Worthington scanned the papers in his hand, gathered everything back into the folder and took his time closing it the best he could. "You can't really use any of this. I'm not a public figure. It's not like I have a political career you could ruin. Considering its source, none of this is admissible in court. The friends who helped you would be in more jeopardy from exposing this than I will."
J.D. Crawford once told Rollison during a surveillance that it's easier to pull a stallion off a mare than to get a nickel from a rich man unless it was for something he could either show off or fuck. It depressed Rollison to be reminded of how wise J.D. had been. "You're missing the point. Very little of what's in there came directly from my friends. They provide what's called background. They lead me to people with the most direct knowledge of your weaknesses. Then I squeeze. May I?" He nodded toward the folder.

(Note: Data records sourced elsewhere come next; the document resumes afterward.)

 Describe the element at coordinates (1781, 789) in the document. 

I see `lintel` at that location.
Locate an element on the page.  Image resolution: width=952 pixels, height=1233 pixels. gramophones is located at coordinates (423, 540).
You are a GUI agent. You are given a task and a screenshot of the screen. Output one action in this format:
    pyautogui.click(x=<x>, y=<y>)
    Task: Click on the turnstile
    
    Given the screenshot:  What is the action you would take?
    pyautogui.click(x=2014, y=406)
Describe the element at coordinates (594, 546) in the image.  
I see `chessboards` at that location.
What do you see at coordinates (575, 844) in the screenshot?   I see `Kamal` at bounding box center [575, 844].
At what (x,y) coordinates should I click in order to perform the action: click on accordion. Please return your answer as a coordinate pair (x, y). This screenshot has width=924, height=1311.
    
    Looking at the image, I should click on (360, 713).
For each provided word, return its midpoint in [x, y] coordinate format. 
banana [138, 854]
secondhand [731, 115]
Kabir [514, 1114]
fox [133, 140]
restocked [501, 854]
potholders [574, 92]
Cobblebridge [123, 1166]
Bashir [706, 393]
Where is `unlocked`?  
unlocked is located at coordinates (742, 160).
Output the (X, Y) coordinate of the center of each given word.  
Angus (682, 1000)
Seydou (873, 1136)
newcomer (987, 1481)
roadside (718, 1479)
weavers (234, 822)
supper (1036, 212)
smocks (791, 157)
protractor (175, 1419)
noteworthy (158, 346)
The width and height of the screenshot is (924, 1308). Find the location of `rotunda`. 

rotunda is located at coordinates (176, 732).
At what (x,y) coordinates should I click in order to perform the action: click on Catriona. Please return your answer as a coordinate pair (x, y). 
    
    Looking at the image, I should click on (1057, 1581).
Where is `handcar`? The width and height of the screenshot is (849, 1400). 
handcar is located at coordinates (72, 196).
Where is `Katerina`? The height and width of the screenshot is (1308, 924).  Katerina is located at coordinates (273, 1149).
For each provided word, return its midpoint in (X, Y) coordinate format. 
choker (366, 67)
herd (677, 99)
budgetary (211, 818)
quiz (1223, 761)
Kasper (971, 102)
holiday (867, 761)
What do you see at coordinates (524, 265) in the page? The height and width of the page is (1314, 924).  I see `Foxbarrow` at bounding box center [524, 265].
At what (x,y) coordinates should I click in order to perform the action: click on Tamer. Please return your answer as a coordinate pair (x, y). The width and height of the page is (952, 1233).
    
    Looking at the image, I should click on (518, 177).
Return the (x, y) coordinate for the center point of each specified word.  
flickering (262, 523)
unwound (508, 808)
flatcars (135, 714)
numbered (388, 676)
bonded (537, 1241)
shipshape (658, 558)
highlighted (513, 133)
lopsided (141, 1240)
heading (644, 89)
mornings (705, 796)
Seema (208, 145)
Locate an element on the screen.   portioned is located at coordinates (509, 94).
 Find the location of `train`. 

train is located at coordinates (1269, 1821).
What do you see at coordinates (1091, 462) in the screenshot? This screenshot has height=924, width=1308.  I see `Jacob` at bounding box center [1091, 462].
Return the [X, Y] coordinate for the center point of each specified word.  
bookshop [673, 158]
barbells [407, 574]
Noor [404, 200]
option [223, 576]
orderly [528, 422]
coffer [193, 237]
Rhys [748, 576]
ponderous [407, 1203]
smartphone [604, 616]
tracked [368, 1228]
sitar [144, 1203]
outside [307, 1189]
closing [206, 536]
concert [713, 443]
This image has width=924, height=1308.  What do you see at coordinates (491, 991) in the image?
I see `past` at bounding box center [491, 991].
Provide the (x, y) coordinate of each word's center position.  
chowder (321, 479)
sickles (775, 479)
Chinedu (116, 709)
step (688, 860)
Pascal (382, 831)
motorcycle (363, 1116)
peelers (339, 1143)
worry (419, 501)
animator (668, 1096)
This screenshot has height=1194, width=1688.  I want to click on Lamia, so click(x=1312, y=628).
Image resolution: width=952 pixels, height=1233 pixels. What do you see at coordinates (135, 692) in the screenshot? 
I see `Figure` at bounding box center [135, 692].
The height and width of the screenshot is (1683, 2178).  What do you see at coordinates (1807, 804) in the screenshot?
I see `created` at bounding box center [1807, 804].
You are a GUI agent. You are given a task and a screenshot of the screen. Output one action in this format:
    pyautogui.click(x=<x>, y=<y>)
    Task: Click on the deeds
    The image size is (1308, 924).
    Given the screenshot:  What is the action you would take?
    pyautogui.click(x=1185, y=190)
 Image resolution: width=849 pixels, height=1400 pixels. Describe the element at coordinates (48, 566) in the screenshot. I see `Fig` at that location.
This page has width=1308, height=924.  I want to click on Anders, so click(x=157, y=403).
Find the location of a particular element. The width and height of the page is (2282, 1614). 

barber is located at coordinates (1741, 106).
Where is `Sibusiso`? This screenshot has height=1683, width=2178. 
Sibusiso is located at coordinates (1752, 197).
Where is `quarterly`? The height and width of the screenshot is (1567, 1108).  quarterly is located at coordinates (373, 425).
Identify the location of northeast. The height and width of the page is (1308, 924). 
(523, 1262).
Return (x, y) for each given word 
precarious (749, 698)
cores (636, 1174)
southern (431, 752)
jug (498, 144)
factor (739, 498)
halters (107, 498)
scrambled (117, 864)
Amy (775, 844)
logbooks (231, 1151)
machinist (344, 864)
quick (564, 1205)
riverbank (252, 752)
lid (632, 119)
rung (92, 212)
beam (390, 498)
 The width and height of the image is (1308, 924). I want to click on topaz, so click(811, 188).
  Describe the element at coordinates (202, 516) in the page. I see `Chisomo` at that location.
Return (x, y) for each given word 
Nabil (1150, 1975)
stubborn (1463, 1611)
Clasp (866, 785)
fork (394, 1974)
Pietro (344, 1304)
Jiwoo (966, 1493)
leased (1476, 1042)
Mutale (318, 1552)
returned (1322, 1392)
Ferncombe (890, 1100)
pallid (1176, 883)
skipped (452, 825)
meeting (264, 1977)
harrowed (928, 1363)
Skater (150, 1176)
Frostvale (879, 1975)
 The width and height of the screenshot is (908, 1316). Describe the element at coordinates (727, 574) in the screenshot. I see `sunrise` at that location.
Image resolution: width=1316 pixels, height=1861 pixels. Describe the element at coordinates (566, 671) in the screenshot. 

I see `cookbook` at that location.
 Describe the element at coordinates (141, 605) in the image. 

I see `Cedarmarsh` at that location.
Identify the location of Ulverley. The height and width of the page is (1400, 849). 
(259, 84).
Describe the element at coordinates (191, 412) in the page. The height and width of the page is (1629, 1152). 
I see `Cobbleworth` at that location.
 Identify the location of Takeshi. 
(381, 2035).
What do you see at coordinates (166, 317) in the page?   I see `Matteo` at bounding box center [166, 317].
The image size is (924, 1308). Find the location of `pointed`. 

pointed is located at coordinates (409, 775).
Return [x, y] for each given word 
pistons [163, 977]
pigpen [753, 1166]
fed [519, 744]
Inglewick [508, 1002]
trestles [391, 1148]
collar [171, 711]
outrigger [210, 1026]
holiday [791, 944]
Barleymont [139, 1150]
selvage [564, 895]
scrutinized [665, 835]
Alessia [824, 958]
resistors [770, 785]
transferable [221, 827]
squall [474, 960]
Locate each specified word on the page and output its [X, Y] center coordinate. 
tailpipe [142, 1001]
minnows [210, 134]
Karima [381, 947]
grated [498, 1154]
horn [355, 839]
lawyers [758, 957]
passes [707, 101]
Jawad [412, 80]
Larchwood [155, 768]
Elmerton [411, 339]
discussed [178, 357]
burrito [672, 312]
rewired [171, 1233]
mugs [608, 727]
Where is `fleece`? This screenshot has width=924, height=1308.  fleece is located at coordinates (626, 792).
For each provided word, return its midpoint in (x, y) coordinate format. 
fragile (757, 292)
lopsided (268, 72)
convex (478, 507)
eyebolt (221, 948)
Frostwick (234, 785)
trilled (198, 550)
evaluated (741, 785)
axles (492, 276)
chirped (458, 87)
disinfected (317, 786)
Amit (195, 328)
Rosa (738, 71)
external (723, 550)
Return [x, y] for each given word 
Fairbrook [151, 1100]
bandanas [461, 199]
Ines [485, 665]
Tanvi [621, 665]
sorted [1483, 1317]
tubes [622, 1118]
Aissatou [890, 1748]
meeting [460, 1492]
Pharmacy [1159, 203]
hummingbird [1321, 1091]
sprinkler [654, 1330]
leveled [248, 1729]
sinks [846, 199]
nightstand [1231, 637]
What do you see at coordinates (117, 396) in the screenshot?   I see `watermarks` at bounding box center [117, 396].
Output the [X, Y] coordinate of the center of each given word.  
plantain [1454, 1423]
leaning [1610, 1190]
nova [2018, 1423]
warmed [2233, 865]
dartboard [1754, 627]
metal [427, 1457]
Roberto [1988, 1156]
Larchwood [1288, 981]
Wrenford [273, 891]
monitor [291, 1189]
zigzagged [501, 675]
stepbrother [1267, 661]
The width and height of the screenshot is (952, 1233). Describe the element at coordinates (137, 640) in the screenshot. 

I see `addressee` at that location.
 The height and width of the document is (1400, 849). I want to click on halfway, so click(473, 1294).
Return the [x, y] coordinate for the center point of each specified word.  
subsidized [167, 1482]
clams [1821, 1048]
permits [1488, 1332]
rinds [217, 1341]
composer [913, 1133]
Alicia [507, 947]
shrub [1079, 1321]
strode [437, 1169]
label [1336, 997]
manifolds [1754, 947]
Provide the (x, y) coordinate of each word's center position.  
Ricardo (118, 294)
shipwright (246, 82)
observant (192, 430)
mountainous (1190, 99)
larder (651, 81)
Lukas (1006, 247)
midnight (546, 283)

Worthington pushed it across the desk; Rollison sorted through the documents. "Here. A statement from Russell Bailey himself. None of what my friend told me is in here, but Bailey would much rather cop to this and have to cut a deal than face what I threatened him with. And you have no idea how much whores love to talk about their johns."
Worthington spent three minutes skimming. His eyes moved across the pages faster or slower, depending on what he saw. He squinted a couple of times, pinched the bridge of his nose between his thumb and forefinger once. Then, taking care to show his hands and move slowly, he took a leather-bound checkbook from the top drawer of his desk and asked again how much he owed. He used an old-fashioned fountain pen to write the check without another word.
Rollison shook the check dry and put it in his wallet. Said thank you. Stood and turned for the door—he saw no reason to shake hands—made half a dozen steps before Worthington spoke.
"You really did all this in three days." Not a question, but Rollison knew one was coming and waited. "The police have already written Cindy off as an overdose. You know there's more to it than that."
"I thought there might be."
"Could you find out?"
Rollison turned toward him. "Sure, I'll do it." He returned to the wing chair. "Tell me what you know. Including what you held back last time."
"Before we start, I might as well ask how much of a retainer you want."
Rollison shook his head. "I don't need a retainer. It's not like you're going to stiff me."